A escolha de personagens remete imediatamente à estrutura relacional consagrada por The Last of Us: o encontro entre um homem experiente e uma adolescente aparentemente vulnerável, cuja convivência progressivamente redefine ambos. Trata-se de um arquétipo já amplamente explorado no audiovisual contemporâneo. Contudo, a comparação evidencia mais as limitações do filme do que suas qualidades.

Diferentemente da obra da Naughty Dog, que dispõe de um extenso tempo de desenvolvimento seja na forma de gameplay ou adaptação seriada, Missão Refúgio se restringe a pouco mais de noventa minutos. Essa compressão temporal compromete a densidade da relação central: o vínculo entre Mason e a adolescente surge de maneira abrupta, carecendo de mediações dramáticas que o tornem convincente. Assim, o que em The Last of Us se constrói como transformação gradual, aqui se reduz a um atalho narrativo.

No interior do gênero, entretanto, a fragilidade dramática nem sempre constitui um problema central. O cinema de ação frequentemente opera com o enredo como dispositivo funcional um pretexto para a encenação de conflitos físicos e sequências coreografadas. Nesse contexto, o critério de avaliação desloca-se para a inventividade da mise-en-scène: enquadramento, ritmo, espacialização e clareza visual tornam-se elementos decisivos.

Exemplos paradigmáticos recentes, como a franquia Missão: Impossível e John Wick, demonstram como a construção rigorosa da ação pode elevar o gênero a um patamar de excelência formal. Em contraste, o trabalho de Waugh revela limitações.

nacreditavelmente lançando dois filmes em um espaço de 40 dias Missão Refúgio e Destruição Final 2, não desenvolve uma estética própria em nenhum deles. Além disso, em ambos o diretor recorre ao uso de Deus Ex  Machina para possibilitar a condução do enredo. Além disso, a ausência de inventividade nas cenas de ação e a superficialidade na construção das personagens limitam significativamente o impacto do filme. Nesse cenário, o principal elemento de sustentação permanece sendo o próprio Statham.

Consolidado como um dos principais nomes do cinema de ação contemporâneo, o ator herda e atualiza uma tradição associada a figuras como Sylvester Stallone, Chuck Norris e Jean-Claude Van Damme intérpretes cuja presença física e disposição para executar suas próprias cenas de risco constituem parte essencial de seu apelo.

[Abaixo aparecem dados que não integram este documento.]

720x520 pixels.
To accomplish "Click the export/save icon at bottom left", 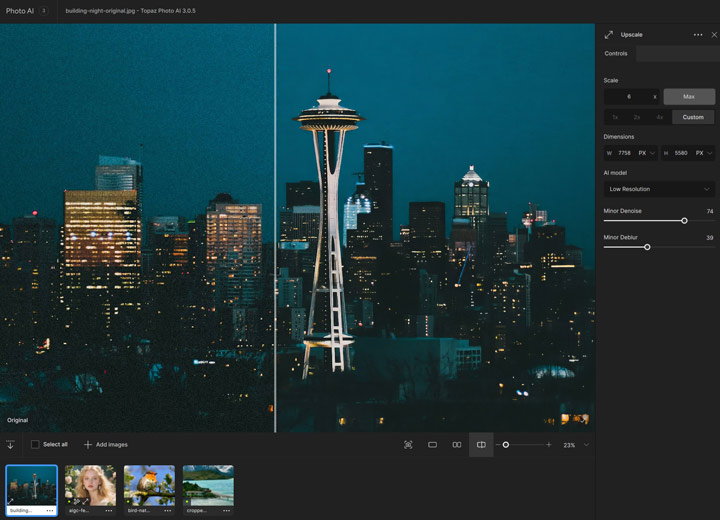I will (10, 445).

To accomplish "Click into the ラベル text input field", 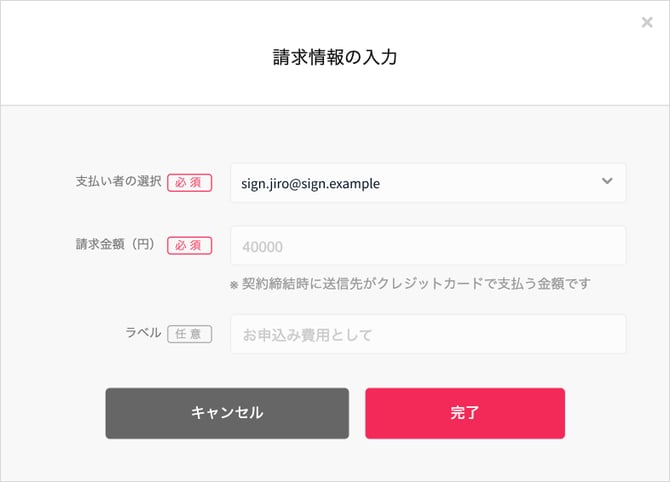I will coord(428,334).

Dessa forma, é menos o filme que se afirma por si mesmo do que a persona de Statham que garante sua eficácia imediata. Missão Refúgio não reinventa o gênero nem propõe avanços formais significativos; limita-se a reproduzir seus códigos com competência irregular. Ainda assim, em um cenário saturado por produções indistintas,
essa adesão básica à funcionalidade pode ser suficiente para assegurar sua recepção como entretenimento descartável, porém funcional.